In the mantis forum thread, what caused the first poster to end up with two Ghost mantises and two Egyptian mantises instead of one Ghost mantis?

• [Extract]
======
Anyway, I suppose I'll go off about how I got into mantis... well, fairly simple; I've aways been fascinated with them. They're one of the most interesting insects I've come across to date, and it's mainly because of their personalities. They can be quirky and awkward, but sinister, cautious, precise hunters. In one word: AWESOME.

So a few weeks ago I bought myself a Ghost mantis, but ended up getting TWO ghosts and two egyptian mantis on account of delayed shipping due to weather. One of the Egyptians didn't survive the trip, though, so now I have three mantis.

It's like having to deal with a pair of human twins when you just wanted a dog.

Not to say they're not kickass (which they most definately are), it's just a little hectic being a newbie and having to take care of three mantis.

I'm trying, though.

OTHER THAN THAT... I'm really into drawing and art (SHAMELESS PLUG: www.caseykinney.deviantart.com), as well as motorcycles, cars, and music.

But I've rambled enough, I think, so I'll save you guys and just stop now  

-CaseyK


----------



## OGIGA (Feb 24, 2008)

Welcome, Casey! I think many of us can relate to the cheapness you mentioned.


----------



## blitzmantis (Feb 24, 2008)

Hallo Casey and welcome to the forum (Netto Isle cruisers FTW)


----------



## macro junkie (Feb 24, 2008)

welcome


----------



## Rick (Feb 24, 2008)

Welcome. SC has a very nice climate you will probably enjoy.


----------



## Mantida (Feb 24, 2008)

Welcome!

I saw your DA account, lovely lovely art renderings and drawings. I'm a DA myself too, but not as good as you are.


----------



## andy hood (Mar 10, 2008)

hi there casey and welcome to mantidforum


----------



## hibiscusmile (Mar 10, 2008)

Howdy Casey K, welcome from Snowy OHIO!


----------



## Orin (Mar 11, 2008)

Welcome! There's a lot of neat bugs in SC.


----------
======
• [Information provided]
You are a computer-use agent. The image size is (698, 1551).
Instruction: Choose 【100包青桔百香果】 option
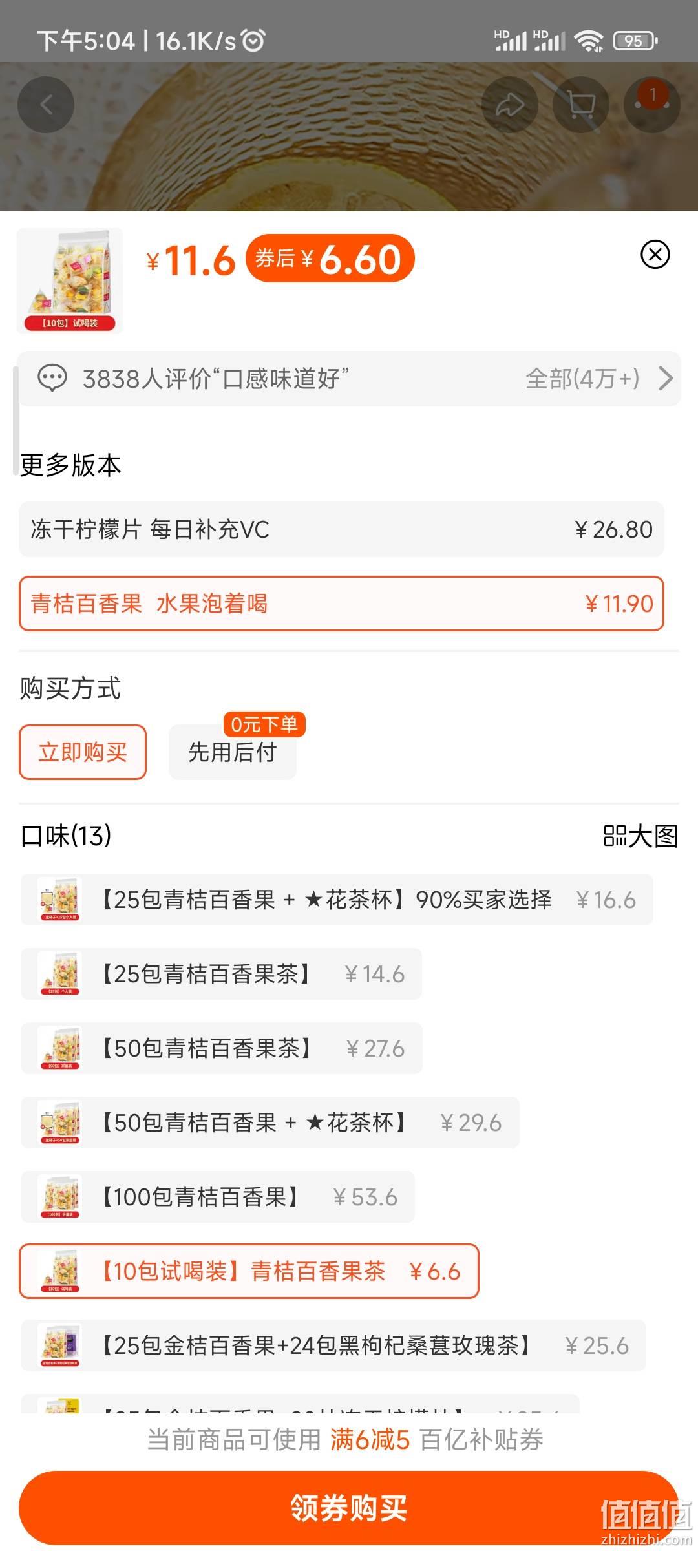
======
• [Solution for this task] Shipping was delayed because of weather.